Docteur en études slaves contemporaines au Centre de recherches pluridisciplinaires et multilingues de l’université Paris-Nanterre, Lukas Aubin sillonne la Russie depuis dix ans. Il est l’auteur du livre La Sportokratura sous Vladimir Poutine. Une géopolitique du sport russe, paru en mai aux Editions Bréal, dans lequel il décrit une « machinerie unique au monde » mêlant pouvoir, oligarques et athlètes de haut niveau. Le championnat d’Europe de football s’est ouvert, le 11 juin, sur une polémique opposant Moscou à Kiev au sujet des maillots de l’équipe ukrainienne.
Le conflit entre Moscou et Kiev se déplace-t-il aussi sur le terrain du sport ?

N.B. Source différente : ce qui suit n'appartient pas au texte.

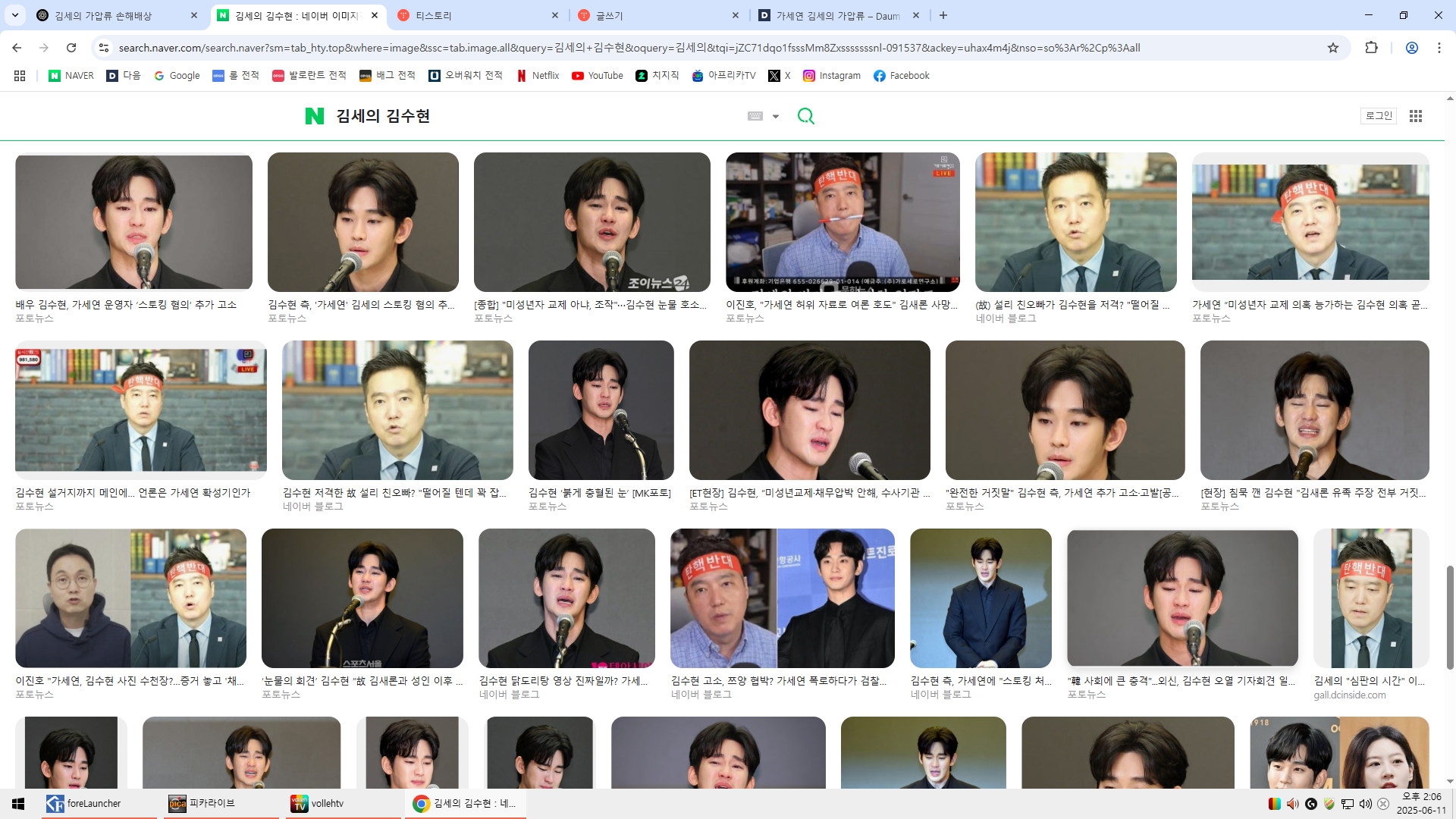Open the first Kim Soo-hyun photo thumbnail
Viewport: 1456px width, 819px height.
pos(133,221)
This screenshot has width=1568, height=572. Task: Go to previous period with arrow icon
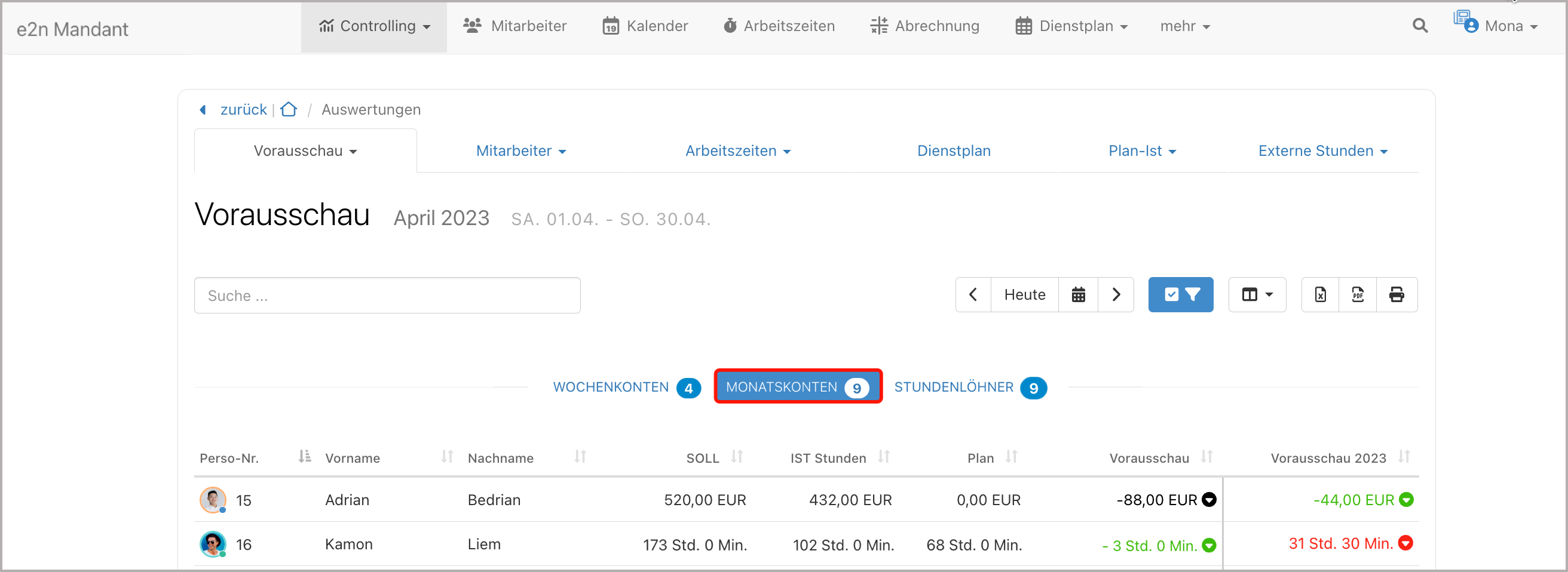coord(972,294)
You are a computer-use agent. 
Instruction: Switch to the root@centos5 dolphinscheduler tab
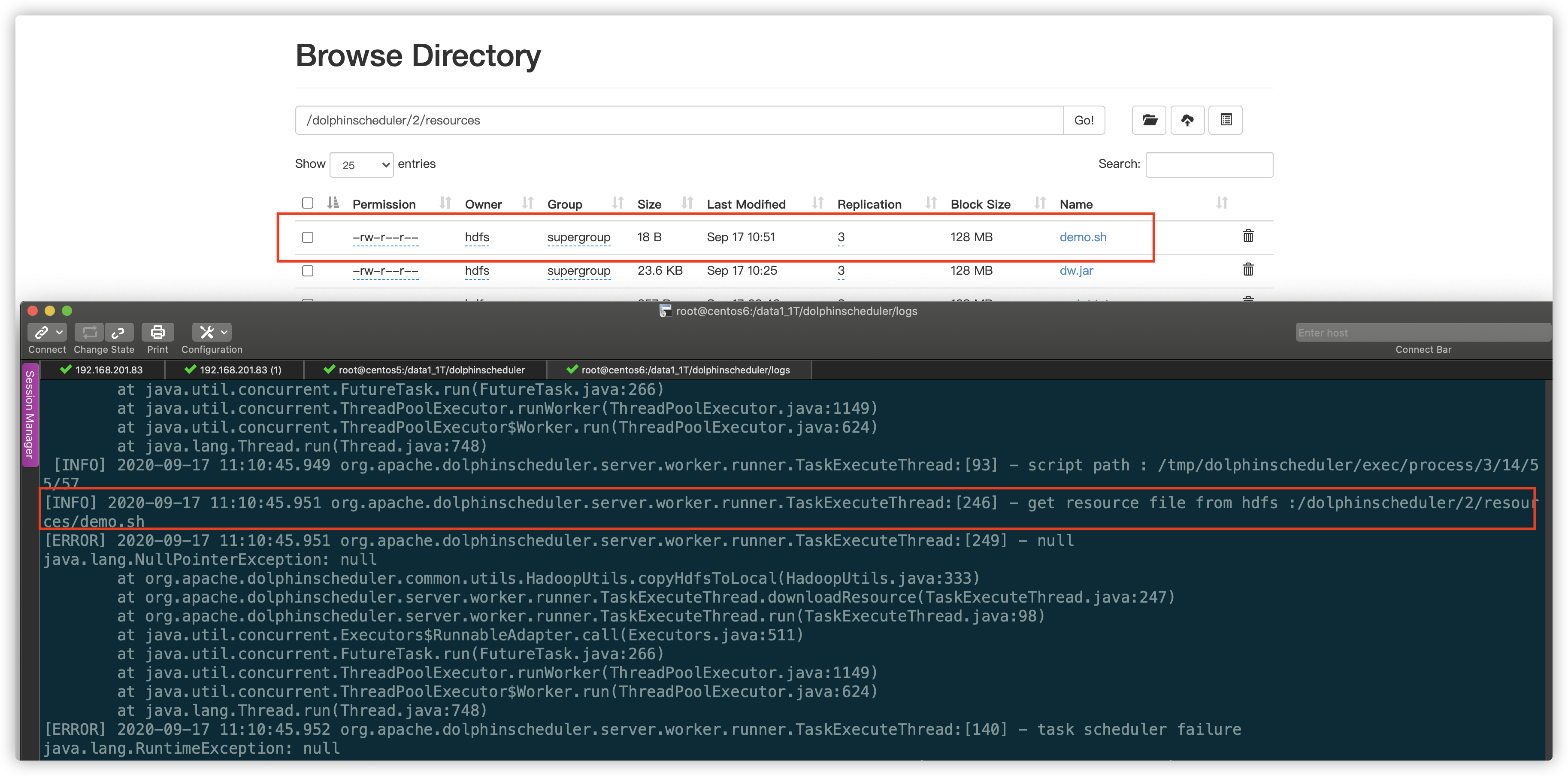(430, 370)
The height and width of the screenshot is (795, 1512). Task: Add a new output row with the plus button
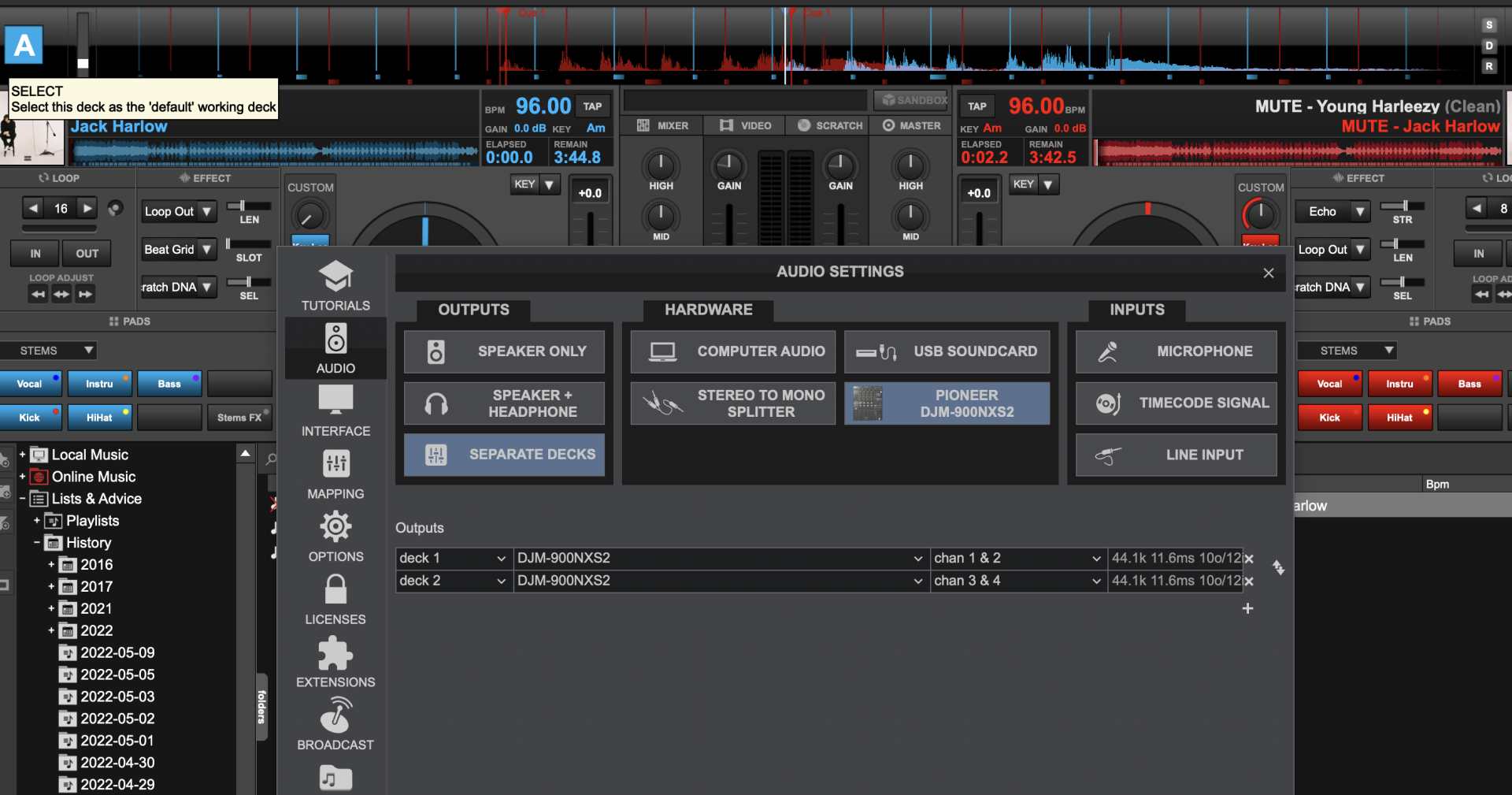[x=1247, y=608]
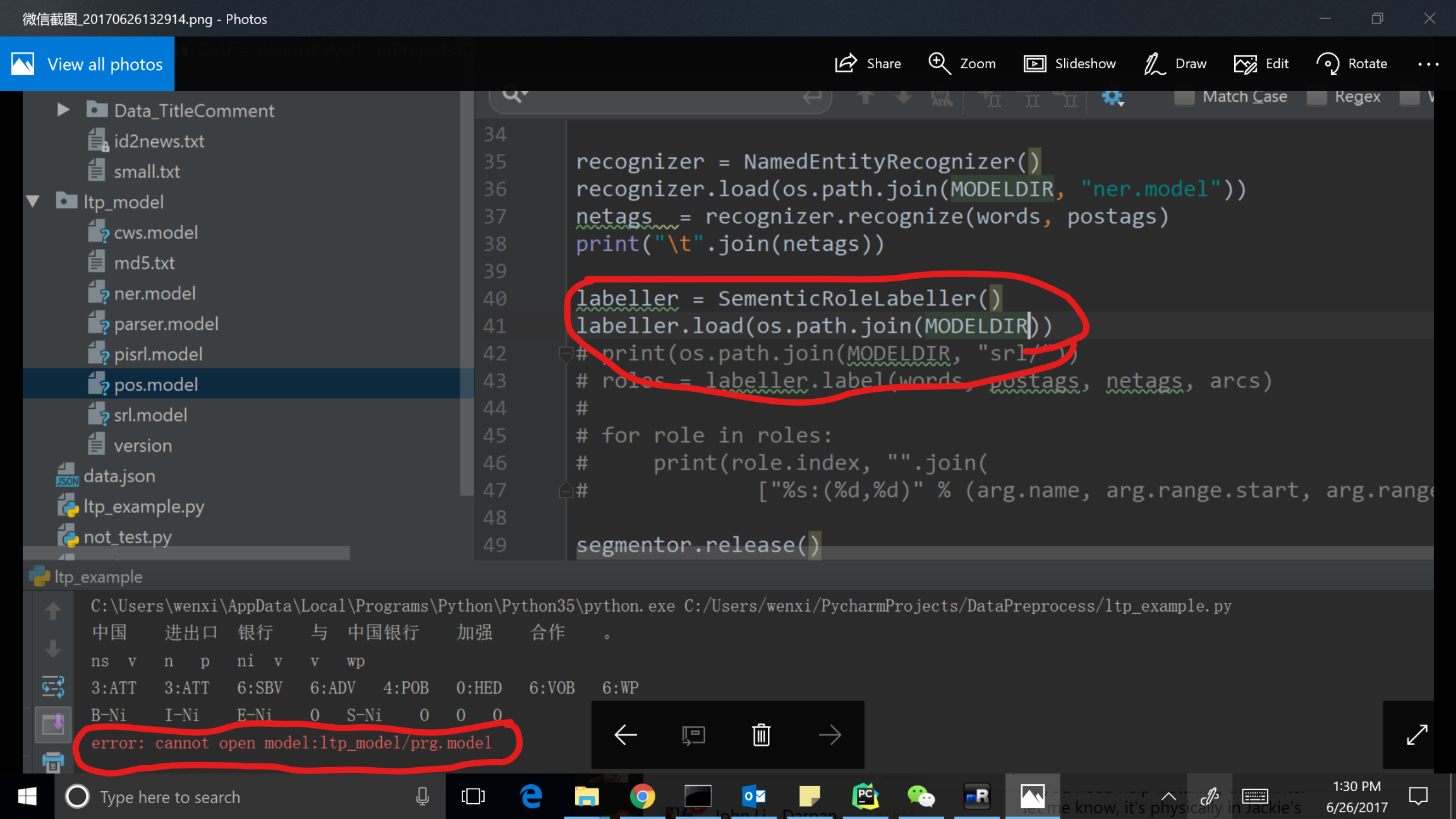Expand the photo to fullscreen view
The height and width of the screenshot is (819, 1456).
tap(1417, 734)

La Russie et l’Ukraine ne se sont pas affrontées dans une grande compétition depuis 2014 [date de l’annexion de la Crimée et de l’intensification du conflit dans le Donbass]. L’Ukraine n’a pas participé au Mondial de football en 2018, organisé pour la première fois en Russie. Elle s’est donc servie de ces « retrouvailles » pour réactiver le conflit aux yeux du grand public. Une carte du pays faisant apparaître la Crimée et deux slogans, « Gloire à l’Ukraine ! » et « Gloire aux héros ! », ont été imprimés sur le maillot de l’équipe nationale. Et cela a fonctionné. Les réseaux sociaux se sont emballés.
Cette initiative délibérée a bien entendu provoqué la colère de la Russie. L’UEFA [Union des associations européennes de football européen] s’est vue contrainte de statuer, mais seul le slogan « Gloire aux héros ! » [qui fait référence au soulèvement populaire de 2014 en Ukraine, lors de la chute du président Viktor Ianoukovitch] a été retiré, car jugé trop « politique ». La victoire, sur ce plan, est nette pour l’Ukraine. Les dirigeants russes appellent en permanence à la dépolitisation du sport, mais le sport, en Russie, est par essence politique.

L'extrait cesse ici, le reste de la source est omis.